由于是夏天,我只穿了一件T恤,能清楚地感觉到腰上撞的东西潮湿冰凉,丝丝寒气顺着毛孔浸入五脏六腑,甚至连血液也凝固了。

“月饼……我身后是什么东西?”我大腿像筛糠一样抖个不停。

月饼眉毛扬了扬,神情越发严肃,却不言语,右手中指与大拇指连成圆圈,另外三指半伸。

这是他在遇到极度危险状况下准备迎敌的特有表现。

我心想这次麻烦了,一定是刚才在火车上遇见死人太多,沾了阴气,碰上冤鬼了。搞不好是被火车撞死的冤鬼想找个替身卧轨自杀也说不定,可是这荒郊野岭的谁这么有闲情雅致跑这里卧轨自杀?难道是碰上了山魈?

我心乱如麻,胡思乱想着,就是不敢回头看。师傅说我胆子小一点没错。

我想了这么多,其实就是过了一刹那的功夫。身后又传来一阵声音——剧烈的咳嗽声。

鬼也会感冒发烧?

“你们两个娃子大半夜的在车轨上干嘛?是不是偷枕木的!”一个老人质问道。

我长舒一口气,这才觉得不知道什么时候冒出一身大汗,山风吹过,又打了一个寒战。

月饼实在憋不住了,“扑哧”哈哈大笑起来。

我愤愤地瞪着月饼,回身一看,结果又吓了一跳。

顶在我腰上的是一辆铁皮小推车,里面摆放着几样扳手、钳子、榔头之类的工具,还堆着许多矿泉水、饮料瓶子,还有烟盒什么的各种破烂。小推车那边,站着一个老头。

老头个子不高,大约1米6左右,肤色黝黑,枯瘦如柴,脸上的五官完全被沟壑纵横的皱纹掩埋,苍老的皮肤上覆盖着大片大片的褐色斑点,头上稀稀落落散布着几撮短发,手里拎着破旧的老式煤油灯,只有眼睛间或一轮的时候,才能显示出人的生气。

我心里面嘀咕:就是真鬼,也长得不过如此了吧。

老人上下打量着我们俩,估计看我们这身装备也不像是投机倒把搞破坏的,就咧了咧嘴,露出残缺不全的几颗近乎发黑的牙齿:“山里玩儿迷路的?”

月饼很有礼貌地说:“大爷,我们坐火车下错站台了。”

老人“哼”了声,不满道:“现在火车上的娃子越来越不负责任了,这里也能让你们下来。拿着国家的工资给国家丢人!”
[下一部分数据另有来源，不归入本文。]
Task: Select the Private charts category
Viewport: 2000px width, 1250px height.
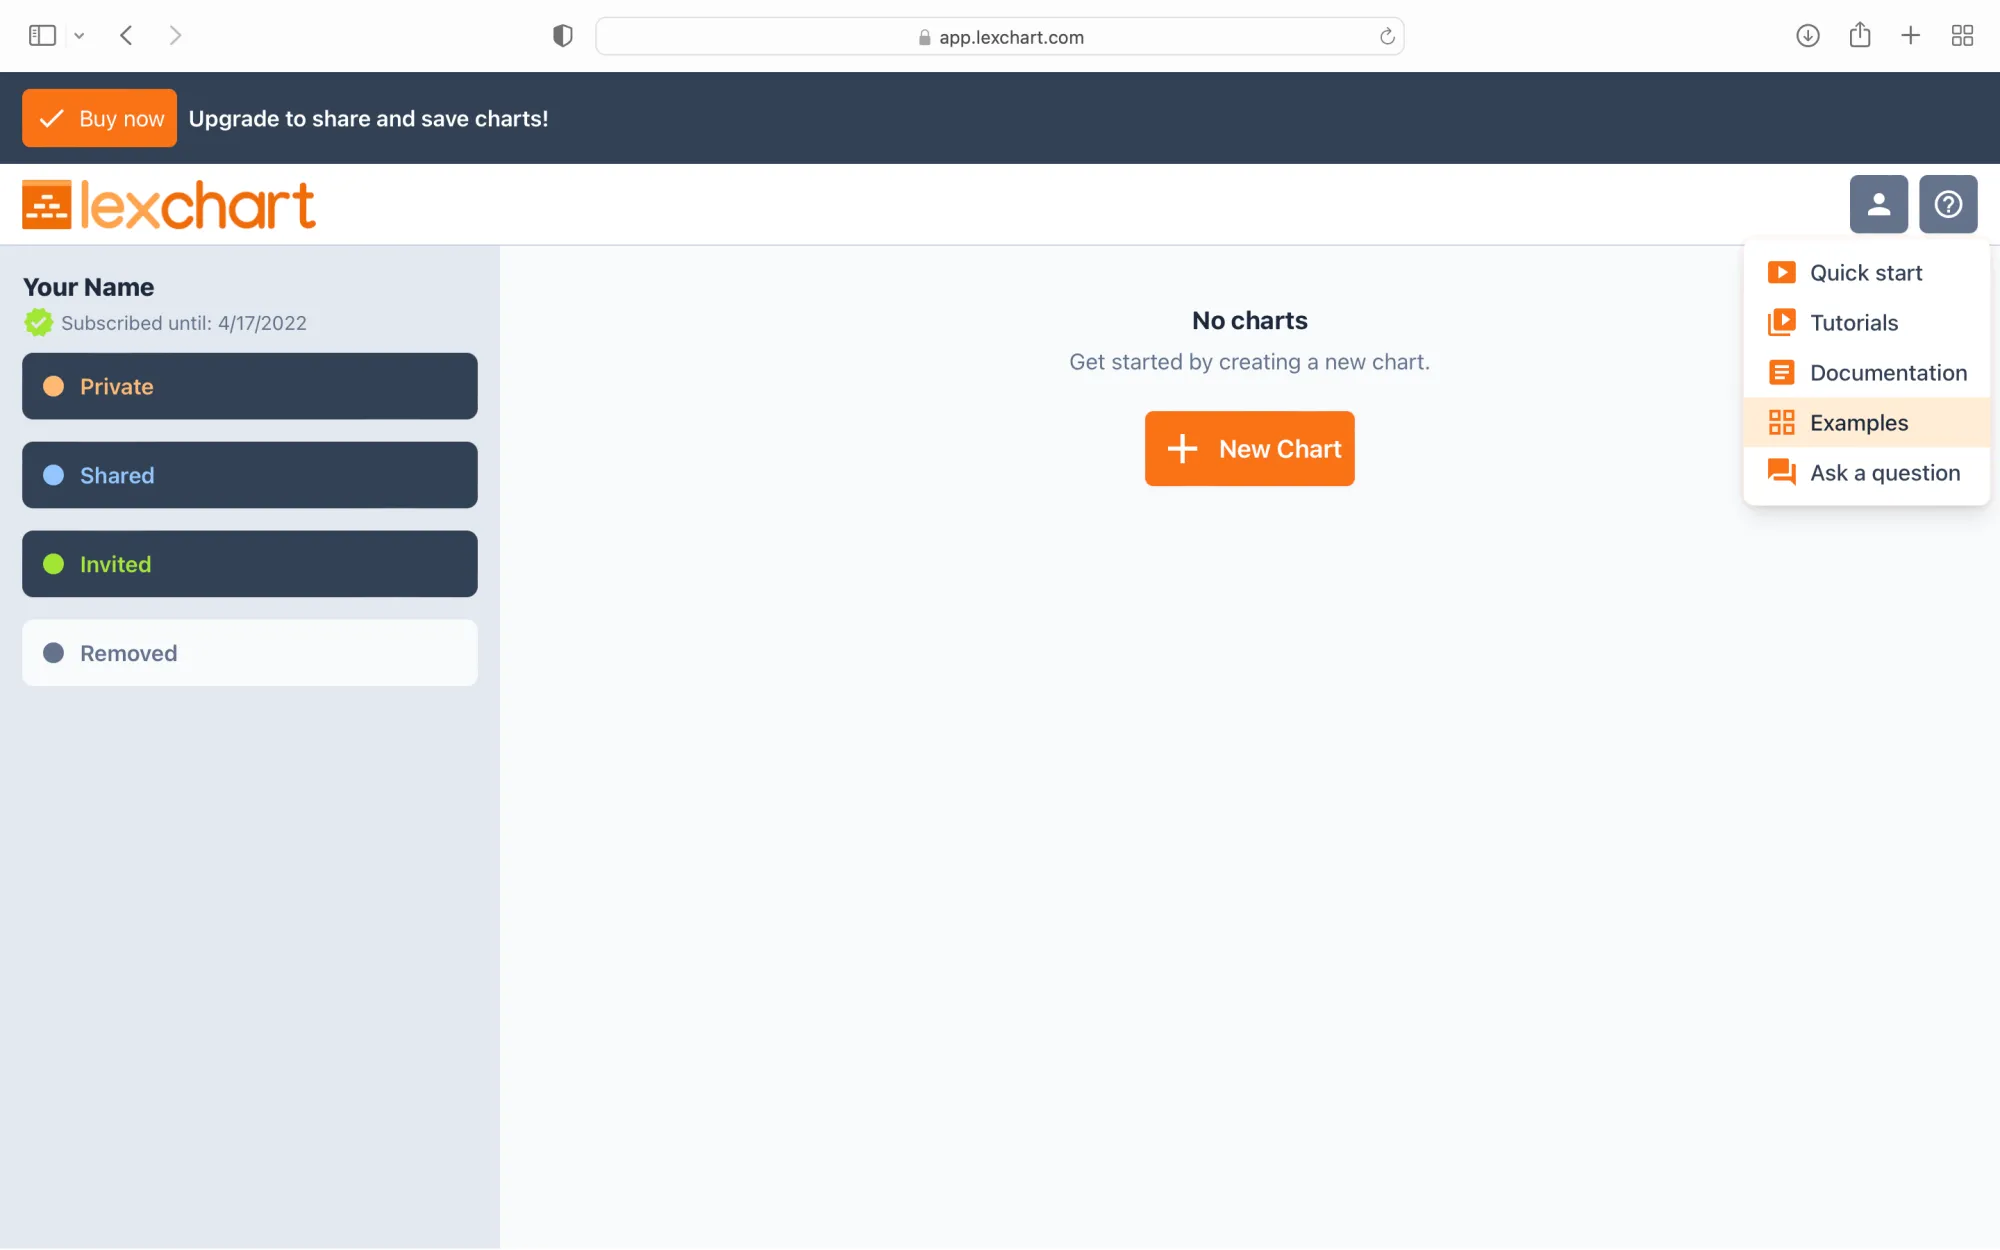Action: point(249,386)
我尴尬轻咳一声,月饼也是一脸的不好意思。刚才那个乘务员死活不让我们下车,我们俩摆出一副车匪的架势才冲了下来,让人家背黑锅了。

老人嘴里嘟嘟囔囔着,无非是骂着列车上吃公粮的越来越不像话,世风日下,把国家折腾得乌烟瘴气之类的话。像他们这种年龄的人,深受爱国主义熏陶,为国家奉献了终身,到老了却晚景凄凉,满腹牢骚在所难免。

我和月饼像傻瓜一样戳着,不知道说什么好。

老人越骂越来劲,黝黑的皮肤隐隐透出暗红的怒色,接着又是一阵剧烈的咳嗽。这闷雷般的咳嗽声,让我怀疑他会不会一不小心把肺吐出来。
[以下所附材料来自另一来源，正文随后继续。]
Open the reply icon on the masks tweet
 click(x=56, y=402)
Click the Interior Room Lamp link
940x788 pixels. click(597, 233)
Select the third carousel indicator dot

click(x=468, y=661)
咳嗽了一阵儿,老人抹了抹眼泪鼻涕,随手在裤子上擦了把,拉着小推车就走。走没两步,老人怒道:“你们两个娃子傻站那干什么?跟老子家去。大半夜的山里有的是稀奇古怪的东西。叫山鬼勾了魂可别再阎王那告老子的状。”

我和月饼二话没说,忙不迭地跟了上去。

往老人家里走的路上,通过交谈,我们得知老人叫刘建国,解放那年生人。原来是这一段铁轨的维护工,退休好几年了,现在就靠着一个月200来块钱的退休工资过日子。刘老汉虽然退休了,可是多年养成的工作习惯没有改变,再看到新来的维护工三天打鱼两天晒网混日子,有时十天半个月不维护一次,给单位写了几封检举信也是泥牛入海,干脆就“岗退人不退”,自己义务当起了维护员。顺便捡些火车上扔下来的零落卖个钱。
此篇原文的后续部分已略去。